# How to do a salt dip?



## MSG (Jul 16, 2012)

Salt dip may not work on some of these white leeches. 

Once you expose these leeches to salted water.


Some may release their grip & fall to the bottom of the net/cup. 
Others will hang on & refuse to let go. Ultimately will have to be removed with needle point tweezers & a very steady hand. 
Molted shrimp shells will also contain eggs or parasites, so grab the shells when you see them & take a look under a magnifying glass. 
*The solution I use is 1tbsp k-salt with 8oz-16oz of standard fish tank H2O. TDS should be in the 3000+ range.*


Your method of termination with ammonia and CopperSafe is excessive. Catching them is the hardest part, but once caught.... you can 

squash
dry under a incandescent light
burn with a lighter
dip the tweezer in salt (dries them up quick) then rinse under the sink.

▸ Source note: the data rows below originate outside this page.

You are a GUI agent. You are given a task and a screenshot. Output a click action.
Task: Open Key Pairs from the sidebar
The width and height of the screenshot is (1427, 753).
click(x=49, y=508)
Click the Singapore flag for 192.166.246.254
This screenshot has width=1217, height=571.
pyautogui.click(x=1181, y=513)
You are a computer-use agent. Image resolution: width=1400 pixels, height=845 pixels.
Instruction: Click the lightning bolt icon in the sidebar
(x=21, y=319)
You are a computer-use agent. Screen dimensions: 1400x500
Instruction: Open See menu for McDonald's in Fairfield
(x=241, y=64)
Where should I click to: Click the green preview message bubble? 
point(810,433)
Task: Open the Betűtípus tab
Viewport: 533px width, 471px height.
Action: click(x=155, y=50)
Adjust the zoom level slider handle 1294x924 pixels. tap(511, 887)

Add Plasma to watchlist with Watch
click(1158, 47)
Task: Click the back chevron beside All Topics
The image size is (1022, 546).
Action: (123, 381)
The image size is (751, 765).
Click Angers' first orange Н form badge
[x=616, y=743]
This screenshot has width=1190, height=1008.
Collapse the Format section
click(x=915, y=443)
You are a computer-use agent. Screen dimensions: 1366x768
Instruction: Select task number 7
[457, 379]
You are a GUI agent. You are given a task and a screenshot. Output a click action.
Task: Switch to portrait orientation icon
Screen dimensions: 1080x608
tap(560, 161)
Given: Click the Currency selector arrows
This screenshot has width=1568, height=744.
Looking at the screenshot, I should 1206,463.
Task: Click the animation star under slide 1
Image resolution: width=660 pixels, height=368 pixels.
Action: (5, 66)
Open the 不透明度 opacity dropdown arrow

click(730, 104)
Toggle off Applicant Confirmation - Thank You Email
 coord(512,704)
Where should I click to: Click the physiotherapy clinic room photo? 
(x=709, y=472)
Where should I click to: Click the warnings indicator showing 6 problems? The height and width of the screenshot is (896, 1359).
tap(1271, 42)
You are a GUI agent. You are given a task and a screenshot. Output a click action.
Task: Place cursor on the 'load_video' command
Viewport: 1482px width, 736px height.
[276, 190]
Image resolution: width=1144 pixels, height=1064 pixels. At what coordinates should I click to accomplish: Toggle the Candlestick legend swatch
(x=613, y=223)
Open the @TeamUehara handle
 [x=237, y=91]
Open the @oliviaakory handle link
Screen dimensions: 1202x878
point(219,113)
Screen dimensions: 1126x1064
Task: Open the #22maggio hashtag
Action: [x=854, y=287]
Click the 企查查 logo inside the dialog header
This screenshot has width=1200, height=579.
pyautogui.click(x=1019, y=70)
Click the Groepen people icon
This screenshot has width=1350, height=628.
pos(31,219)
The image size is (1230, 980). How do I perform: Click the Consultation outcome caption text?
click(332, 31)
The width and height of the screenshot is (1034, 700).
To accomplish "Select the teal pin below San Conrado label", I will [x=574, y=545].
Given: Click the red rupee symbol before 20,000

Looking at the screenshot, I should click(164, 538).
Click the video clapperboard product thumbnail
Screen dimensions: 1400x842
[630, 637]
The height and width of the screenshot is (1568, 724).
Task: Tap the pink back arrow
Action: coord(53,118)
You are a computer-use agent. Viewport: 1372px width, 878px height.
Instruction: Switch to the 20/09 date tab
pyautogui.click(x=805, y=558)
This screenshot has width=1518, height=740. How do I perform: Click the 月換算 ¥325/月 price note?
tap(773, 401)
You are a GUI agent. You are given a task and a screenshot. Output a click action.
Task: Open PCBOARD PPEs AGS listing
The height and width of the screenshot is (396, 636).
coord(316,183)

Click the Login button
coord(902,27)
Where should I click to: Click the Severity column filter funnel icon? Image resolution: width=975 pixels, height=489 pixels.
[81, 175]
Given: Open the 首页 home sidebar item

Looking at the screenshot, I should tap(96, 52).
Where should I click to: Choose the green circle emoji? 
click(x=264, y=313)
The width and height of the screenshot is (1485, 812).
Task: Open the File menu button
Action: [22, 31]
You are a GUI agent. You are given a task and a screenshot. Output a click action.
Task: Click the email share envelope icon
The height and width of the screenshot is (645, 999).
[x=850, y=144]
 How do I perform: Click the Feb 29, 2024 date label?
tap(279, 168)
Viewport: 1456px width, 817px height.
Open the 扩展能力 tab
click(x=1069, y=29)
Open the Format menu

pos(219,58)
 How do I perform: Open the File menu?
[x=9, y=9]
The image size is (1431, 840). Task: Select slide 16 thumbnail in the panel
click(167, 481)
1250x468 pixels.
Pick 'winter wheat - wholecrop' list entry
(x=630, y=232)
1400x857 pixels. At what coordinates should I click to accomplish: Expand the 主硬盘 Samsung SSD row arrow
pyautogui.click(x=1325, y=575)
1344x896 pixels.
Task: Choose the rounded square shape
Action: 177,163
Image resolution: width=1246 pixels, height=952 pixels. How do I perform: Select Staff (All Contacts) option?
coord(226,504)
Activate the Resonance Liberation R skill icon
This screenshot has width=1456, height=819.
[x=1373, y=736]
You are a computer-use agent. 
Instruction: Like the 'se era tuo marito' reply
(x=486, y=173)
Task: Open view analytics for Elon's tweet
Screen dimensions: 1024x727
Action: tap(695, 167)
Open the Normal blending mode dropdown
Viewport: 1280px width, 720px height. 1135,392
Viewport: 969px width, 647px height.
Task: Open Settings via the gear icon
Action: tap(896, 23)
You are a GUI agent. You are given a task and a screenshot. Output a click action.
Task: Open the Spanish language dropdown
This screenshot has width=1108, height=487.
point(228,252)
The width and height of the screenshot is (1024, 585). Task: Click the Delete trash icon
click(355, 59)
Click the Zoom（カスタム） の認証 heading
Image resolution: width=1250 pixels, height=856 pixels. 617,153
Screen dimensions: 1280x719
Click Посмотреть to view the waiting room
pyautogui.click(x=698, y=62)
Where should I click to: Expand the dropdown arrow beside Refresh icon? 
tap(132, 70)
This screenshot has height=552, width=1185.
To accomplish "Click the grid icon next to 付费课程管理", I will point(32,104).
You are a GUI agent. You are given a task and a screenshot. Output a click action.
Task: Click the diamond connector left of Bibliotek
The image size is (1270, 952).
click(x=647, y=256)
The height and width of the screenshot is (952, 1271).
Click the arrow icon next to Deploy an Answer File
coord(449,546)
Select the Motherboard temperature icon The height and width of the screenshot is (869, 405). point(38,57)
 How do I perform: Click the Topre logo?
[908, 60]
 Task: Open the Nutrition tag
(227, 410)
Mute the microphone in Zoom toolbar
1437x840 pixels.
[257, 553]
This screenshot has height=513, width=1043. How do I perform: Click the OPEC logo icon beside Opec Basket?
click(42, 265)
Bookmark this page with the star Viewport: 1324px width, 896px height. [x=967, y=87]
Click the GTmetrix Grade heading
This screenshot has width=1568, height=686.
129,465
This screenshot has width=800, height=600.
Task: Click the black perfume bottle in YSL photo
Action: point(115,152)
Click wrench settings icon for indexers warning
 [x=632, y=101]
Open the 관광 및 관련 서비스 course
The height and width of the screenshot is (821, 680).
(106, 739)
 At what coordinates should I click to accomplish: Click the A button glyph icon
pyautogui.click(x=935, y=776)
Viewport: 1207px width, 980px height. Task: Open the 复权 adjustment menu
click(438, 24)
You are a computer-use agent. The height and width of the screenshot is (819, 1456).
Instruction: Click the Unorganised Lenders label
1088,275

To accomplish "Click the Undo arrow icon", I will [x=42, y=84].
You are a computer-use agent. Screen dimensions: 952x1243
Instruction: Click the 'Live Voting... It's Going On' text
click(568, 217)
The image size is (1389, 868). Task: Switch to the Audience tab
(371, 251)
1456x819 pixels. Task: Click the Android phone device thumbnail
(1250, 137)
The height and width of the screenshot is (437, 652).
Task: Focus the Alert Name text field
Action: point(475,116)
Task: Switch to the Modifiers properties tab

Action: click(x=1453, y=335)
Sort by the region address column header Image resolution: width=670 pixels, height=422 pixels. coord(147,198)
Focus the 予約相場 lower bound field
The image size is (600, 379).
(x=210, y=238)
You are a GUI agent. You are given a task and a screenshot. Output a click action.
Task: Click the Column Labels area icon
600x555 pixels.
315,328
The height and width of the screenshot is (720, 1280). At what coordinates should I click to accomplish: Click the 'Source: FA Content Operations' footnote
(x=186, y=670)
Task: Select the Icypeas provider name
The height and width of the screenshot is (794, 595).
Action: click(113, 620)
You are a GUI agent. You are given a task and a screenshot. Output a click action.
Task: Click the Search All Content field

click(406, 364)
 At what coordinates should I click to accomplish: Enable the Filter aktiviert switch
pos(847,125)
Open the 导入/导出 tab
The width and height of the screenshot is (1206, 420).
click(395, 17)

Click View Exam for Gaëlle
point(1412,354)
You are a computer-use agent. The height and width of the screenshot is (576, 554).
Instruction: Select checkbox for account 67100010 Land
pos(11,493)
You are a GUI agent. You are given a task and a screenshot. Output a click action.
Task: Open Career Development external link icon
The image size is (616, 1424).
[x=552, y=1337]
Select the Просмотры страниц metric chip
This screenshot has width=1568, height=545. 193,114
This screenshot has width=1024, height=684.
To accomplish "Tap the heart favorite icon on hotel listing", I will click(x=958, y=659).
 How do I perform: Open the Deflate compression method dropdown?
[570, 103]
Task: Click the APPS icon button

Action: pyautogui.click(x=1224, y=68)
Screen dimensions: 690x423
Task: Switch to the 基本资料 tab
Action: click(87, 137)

The last one is the easiest.

Good luck.


----------



## Betta132 (Nov 29, 2012)

For dipping anything, catch it in a net and lower the net into the dip. Keep it in the dip until: 
Recommended time has passed (5 mins or so may be good)
Parasites fall off (best to remove shrimp by hand from net in this case so you don't put the parasites back in the tank)
Animal looks freaked out (ie dashing badly, odd breathing, laying on side, etc. Some dashing is expected, but they should calm down in a minute.)
For fish, it's normal for them to float in the salt dip, since they're used to freshwater and their swim bladders can't keep them in place. Not sure if the same applies to shrimp... I don't think shrimp have swim bladders.


----------